Me acuerdo de que parábamos en el hotel Rambla y cruzábamos a desayunar al
Victoria. Era todo luz y música. No puedo creer esto que veo", relata Olga
Alvarez, turista antes y turista ahora, parada en la misma esquina de hace 30
años, pero en dos postales extremas, según si recuerda o si mira a su
alrededor.
Sandra,
hija de Narciso, considera que la villa "pudo haber sido una mini-Mar del
Plata" por su hospitalidad, ya que, si bien nació con signo aristocrático,
en 1921, en los años 70 tuvo su esplendor como balneario popular. Su padre
acaba de cumplir 50 años como peluquero, sólo que ahora atiende en Carhué.
Sigue utilizando navaja y polvera, y a su lado se mantiene inconmovible el
sillón Pozzoli, de probada tolerancia a las tempestades.Carlos Coradini
mantiene la memoria de la villa en la página de Facebook Gente de Epecuén.

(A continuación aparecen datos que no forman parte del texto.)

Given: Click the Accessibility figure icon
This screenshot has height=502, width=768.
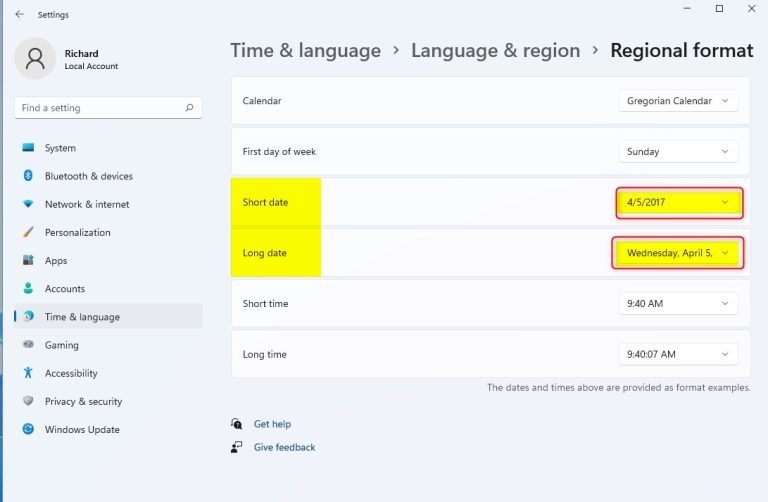Looking at the screenshot, I should pos(28,373).
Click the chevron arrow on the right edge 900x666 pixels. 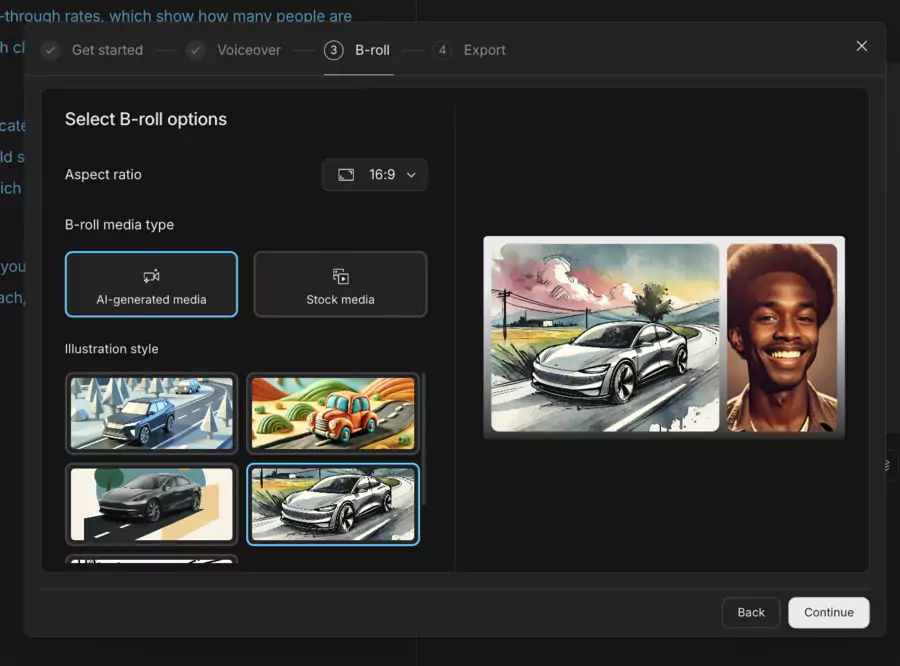point(884,464)
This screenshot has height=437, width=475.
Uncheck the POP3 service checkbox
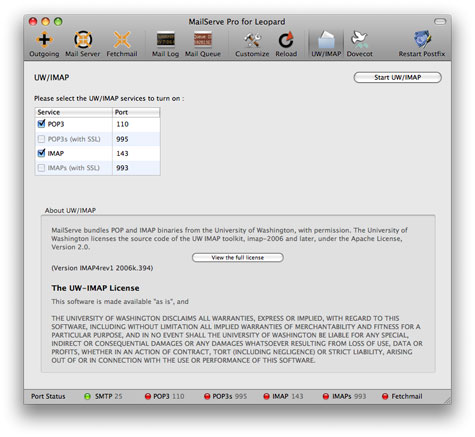[x=41, y=124]
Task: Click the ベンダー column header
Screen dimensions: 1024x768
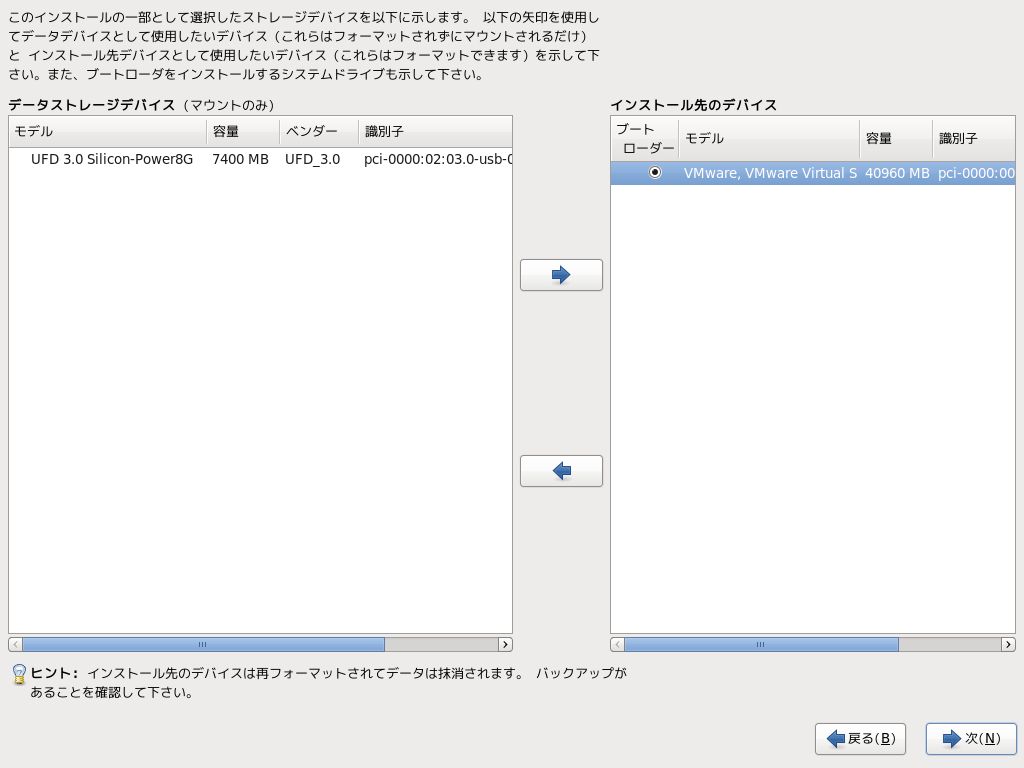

Acaba de subir una foto de la barra destruida del boliche Bim Bam Bum, del día
en que encontró botellas y recordó que el barman era... él. De su casa queda la
escalera que no lleva más que al cielo, que no es tanto ni tan poco. La
escalera está de pie.
Gastón
Partarrieu, hoy director del Museo de Adolfo Alsina, pasa por lo que era la
panadería y fábrica de pastas que tenía su papá: "Se vendía mucho pan,
facturas, tortas y sandwiches de miga. El consumo funcionaba, porque eran miles
de personas que permanecían acá entre 15 y 21 días, para cumplir con la
recomendación médica de los baños termales constantes durante ese plazo".
Luego
muestra el Centro de Interpretación que se montó en la antigua estación de
tren, a la que llegaban tres líneas de ferrocarril y hoy, ninguna. Hay un
tocadiscos que parece recubierto por la lava volcánica que cubrió Pompeya y
Herculano; un trono y una corona de reina de un reino que ya no existe; y una
foto de un salvavidas gigante de los últimos veranos.
Por 120
pesos, la profesora de francés Norma Berg hace de guía en un tour de dos horas
y media por las ruinas de Epecuén. Con la pasión que utiliza en sus relatos, da
ganas de hacer un asado con carne de La Franqueza , de cortarse el pelo en lo de Narciso,
o de comer unas empanadas en La Gallina Verde , el sitio donde se halla la única
construcción intacta tras la inundación: la luna de Gustavo.
"Pasé
10 años sin poder venir. Me agarraba mucha angustia. Cuando regresé, lo que más
me impresionó fue el silencio, porque acá no se dormía: todo el tiempo había
música y se escuchaban conversaciones divertidas. Volví porque mi papá, cuando
se estaba por morir, me pidió cinco cosas. Una de ellas, que cuidara la luna."